Não só nos livros de apologética, mas também nos livros de moral, se nota a explicável mas injustificada preponderância do pensamento francês que ignora, limita e contraria muitos aspectos da portuguesa religiosidade. Importa não esquecer que a articulação da filosofia com a apologia não se tem efectuado pelo mesmo processo na história de todos os povos, e que só violentando a interpretação dos acontecimentos será possível estabelecer paralelo entre a história religiosa de Portugal e a história religiosa da França. Não se justifica, portanto, a real ou aparente subordinação do pensamento português à cultura francesa no que diz respeito à teologia dogmática e muito menos à teologia moral.
Álvaro Ribeiro |
Notas:
(1) Studium philosophiae non est ad hoc quod sciatur quid homines sensirent, sed qualiter se habeat veritas rerum. 1. De Caelo et Mundo. Lest. 22 - Locus ab auctoritate quae fundatur super ratione humana infirmissimus est. Sum. Theol. 1.ª P. q. 1 a 8 ad 2. Citado por P. Pedro Descoqs S. J. Institutiones Metaphysicae - Éléments d'Ontologie - Paris, 1925. T. 1, p. 80.

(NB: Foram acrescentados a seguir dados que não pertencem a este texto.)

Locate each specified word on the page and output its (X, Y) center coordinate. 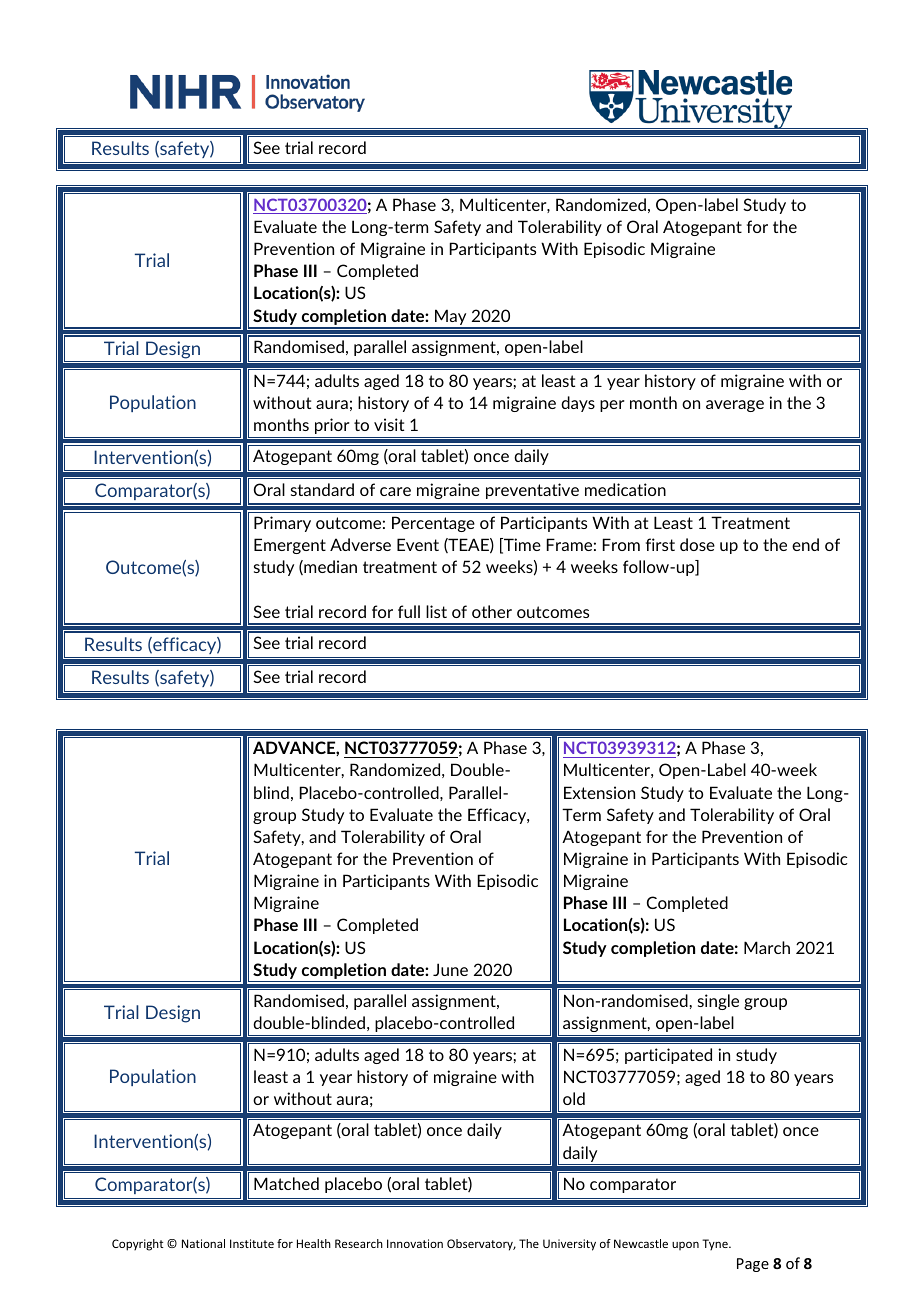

(2) Benedetto Croce - O que é vivo e o que é morto na filosofia de Hegel. Tradução de Vitorino Nemésio - Coimbra, 1933.
(3) R. P. Jean-Baptiste Raus, C. SS R. - La Doctrine de S. Alphonse sur la vocation et la grace - Paris, 1926. Este livro é muito importante porque elucida o que se deve entender por tomismo e situa a doutrina perante as decisões do Magistério Eclesiástico. É, além disso, digno de especial menção porque se refer a um problema de interesse para a história da teologia em Portugal.
(4) L. de Raeymaeker - Le Cardinal Mercier et l'Institut Supérieur de Philosophie de Louvain, 1952.
O que é uma doutrina acroática? O que significa "acroático"?
ResponderExcluirPeço desculpa. Fui ver no dicionário: acroático - que não é compreendido senão por meio de explicações. :)
ResponderExcluirA expressão «escritos acroáticos» significa, para Álvaro Ribeiro, os escritos «reservados» de Aristóteles, ou os seus escritos tão-só susceptíveis de serem compreendidos pelos iniciados.
ResponderExcluirDe facto, o dicionário, tendo em conta a rigidez dogmática que o caracteriza, não é de todo o nosso melhor aliado. Assim, por exemplo, os termos «acroático» e «acroamático», tidos por sinónimos, são apenas dois nomes que se aproximam. Aliás, «Akroamatikos» pressupõe aquele que sabe ou se predispõe a ouvir. Ademais, entre os pitagóricos também já se distinguiam os acusmáticos dos matemáticos. No fundo, tudo depende do contexto, não no sentido erudito ou académico do termo, mas no «sentido» do que a nossa percepção é capaz de realizar enquanto tal.